[ASSIGNED TASK]: Can you reproduce the stretch from "So in this week’s" through "next three years." in the budget passage below, word for word?

[PASSAGE FOR REVIEW]:
◇ ◇ ◇ ◇

Australia is lucky to have a strong economy, but despite that so many Australian families are doing it tough after petrol price rises and inflation rising. This week the LNP Government delivered a budget that will provide sensible support while still seeking to manage our budget in the face of rising inflationary pressures.
Prices are rising for two main reasons.
First, governments have rightly spent a lot of money to support people and businesses through the pandemic – Australia has spent $314 billion – and interest rates have been kept at historic lows. While this was the right prescription for a pandemic, more government spending and low interest rates do create inflation, and that is what we are seeing around the world.
Second, commodity prices are skyrocketing thanks to ridiculous green restrictions on production in western countries and the war in Ukraine.
We do not have a button that will bring down prices immediately but we can help.
So in this week’s budget the Government has halved the excise on petrol which will lower prices by 22 cents a litre over the next six months. This gives some relief to the 30 cents per litre increase we have seen in average petrol prices since war broke out in Ukraine.
In addition, we are extending and increasing the low and middle income tax offset for Australians who earn less than $126,000 per year. This offset will be increased by $420 a year to provide a $1500 tax relief. And, the government will provide a $250 cost of living payment to pensioners, welfare recipients, veterans and concession card holders
These measures are temporary, and targeted to those who need it, because in the long term we have to reduce government spending to help keep inflation under control. Government spending is set to fall from over 31 per cent of GDP to 26 per cent of GDP over the next three years.

◇ ◇ ◇ ◇

[INFORMATION SUPPLIED]:
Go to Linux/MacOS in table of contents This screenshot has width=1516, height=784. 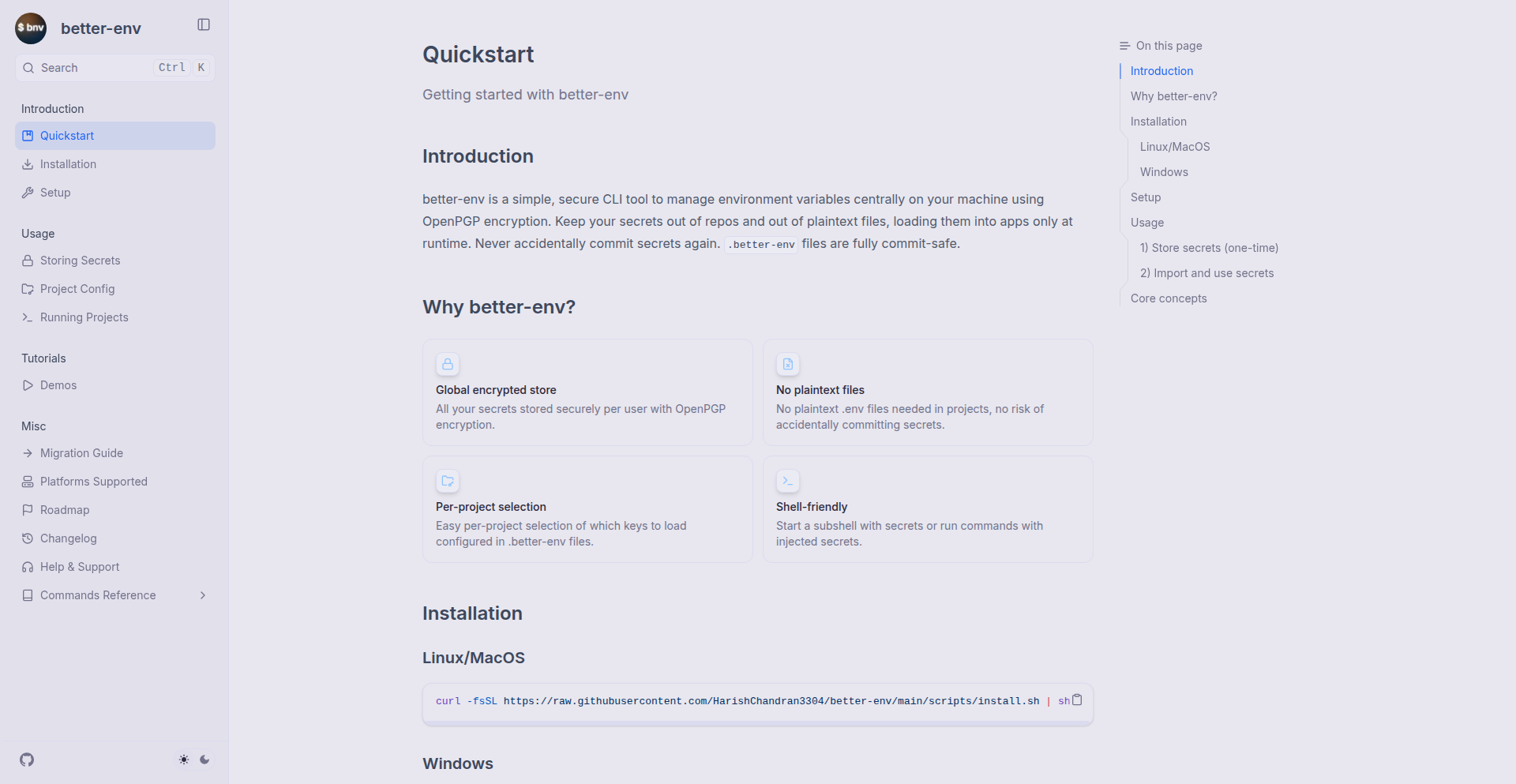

◇ ◇ ◇ ◇

[TASK OUTPUT]:
So in this week’s budget the Government has halved the excise on petrol which will lower prices by 22 cents a litre over the next six months. This gives some relief to the 30 cents per litre increase we have seen in average petrol prices since war broke out in Ukraine.
In addition, we are extending and increasing the low and middle income tax offset for Australians who earn less than $126,000 per year. This offset will be increased by $420 a year to provide a $1500 tax relief. And, the government will provide a $250 cost of living payment to pensioners, welfare recipients, veterans and concession card holders
These measures are temporary, and targeted to those who need it, because in the long term we have to reduce government spending to help keep inflation under control. Government spending is set to fall from over 31 per cent of GDP to 26 per cent of GDP over the next three years.